The answer to the second part that got my initially interested in this idea. After noticing what a certain combo was capable of, I was interested just how fast it could be in theory. Upon working it out I was quite struck by how quickly and easily it could win the game given perfect shuffles, and just how tight the solution was in some respects.
X = Copper or Estate
Open Silver/Bridge - shuffle 1 (B, S, 7*C, 3*E)
t3/4: BSCCC -> King's Court / CCCCE -> Bridge / next hand has EE - shuffle 2 (B*2, K, S, 7*C, 3*E)
t5: EEKBC -> King's Court
t6: BSXXX -> Bridge / next hand has XXXX - shuffle 3 (B*3, K*2, S, 7*C, 3*E)
t7: XXXXX -> nothing
t8: KKBBB -> buy 8 provinces
Kingdom cards needed: 2 (King's Court, Bridge)

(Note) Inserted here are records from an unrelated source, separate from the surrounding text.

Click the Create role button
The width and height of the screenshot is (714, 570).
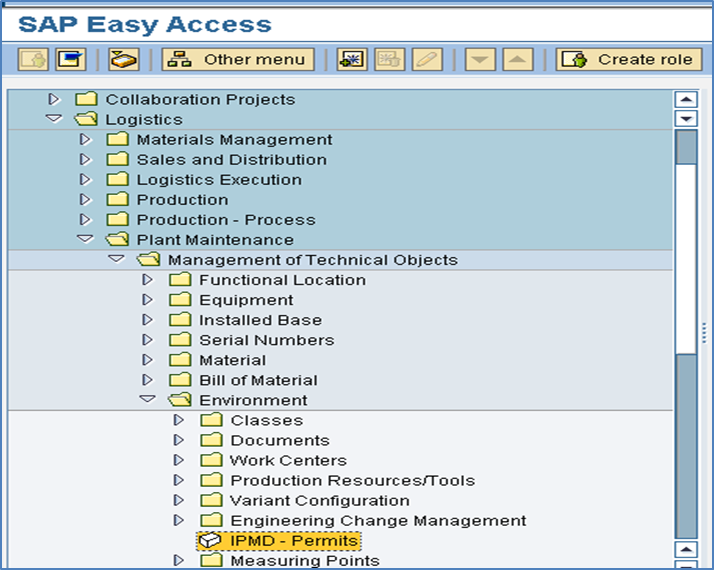(x=629, y=60)
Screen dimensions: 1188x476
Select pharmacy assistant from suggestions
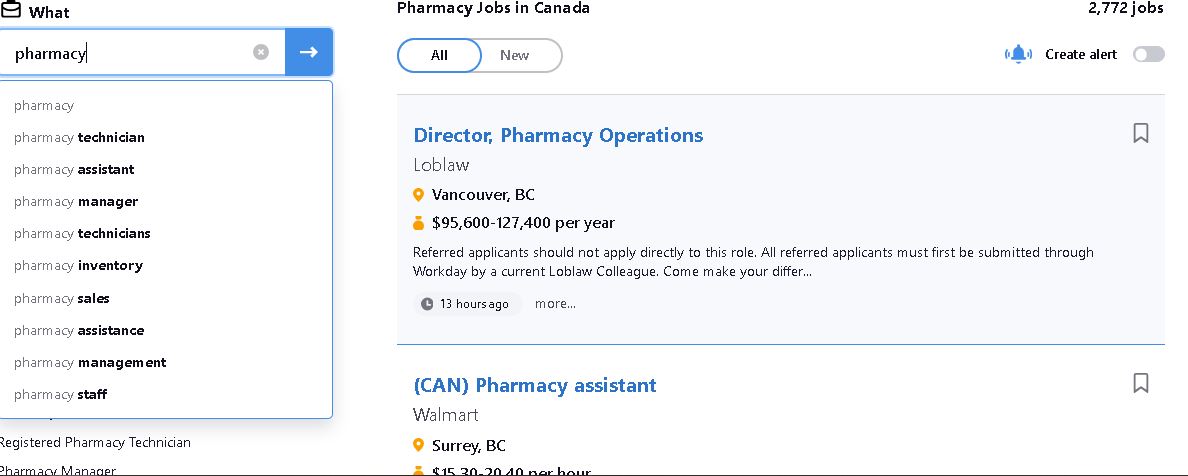tap(166, 169)
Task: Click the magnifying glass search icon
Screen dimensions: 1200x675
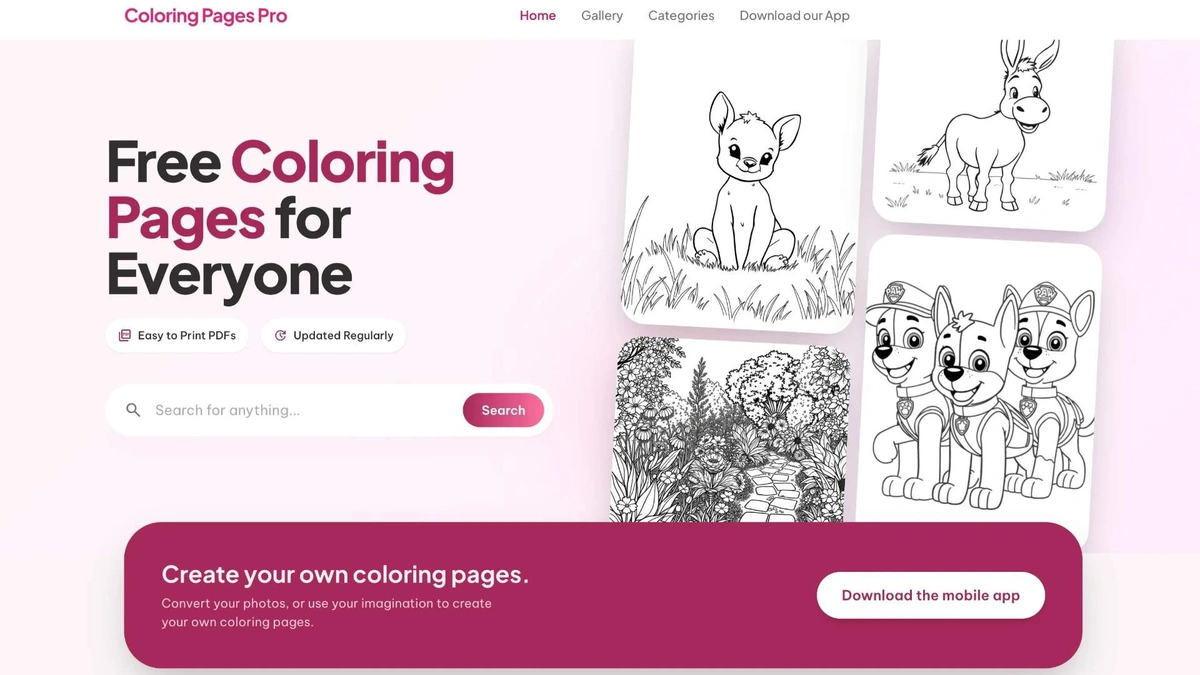Action: (133, 410)
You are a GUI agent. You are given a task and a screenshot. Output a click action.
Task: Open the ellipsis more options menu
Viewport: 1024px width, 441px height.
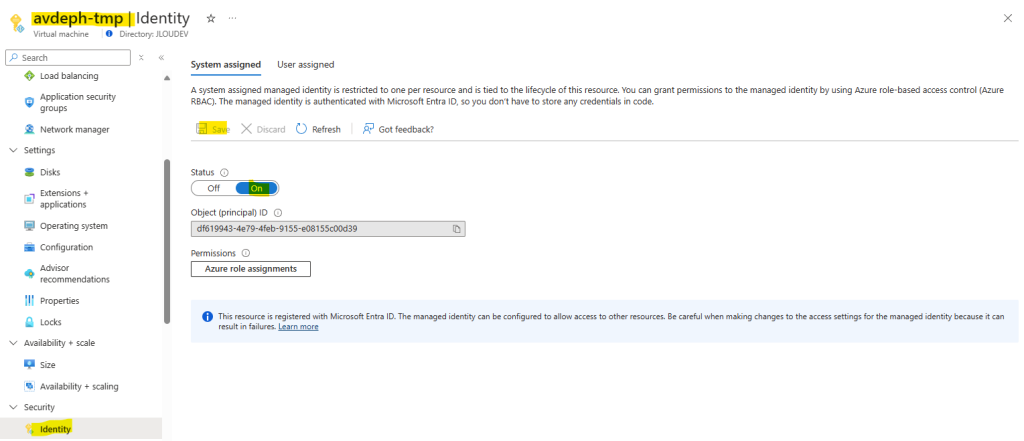pyautogui.click(x=232, y=18)
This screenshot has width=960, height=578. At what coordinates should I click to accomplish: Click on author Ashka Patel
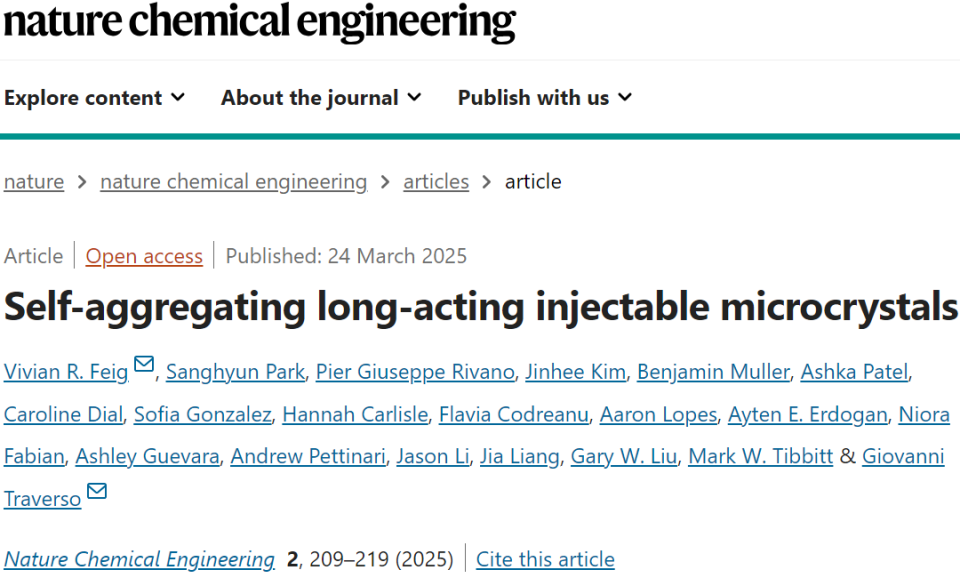click(853, 372)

Gained cards: 14 (1 Silver, 2 King's Court, 3 Bridge, 8 Provinces)
Shuffles: 3
Complexity: 84
I never actually calculated the exact complexity of my solution before, so I was somewhat surprised when it came in as better than chwhite's, whose solution I feel in some ways is "better", but the definition of the metric is somewhat arbitrary and by other measures a different one might have come out as "simpler". I personally am now of the opinion that the number of gained cards needs to be weighted less and the shuffles weighted more, each of which favors one of our solutions, but again, it would be somewhat arbitrary to decide just how to weight them and thus I just went with what was simple and had the required properties.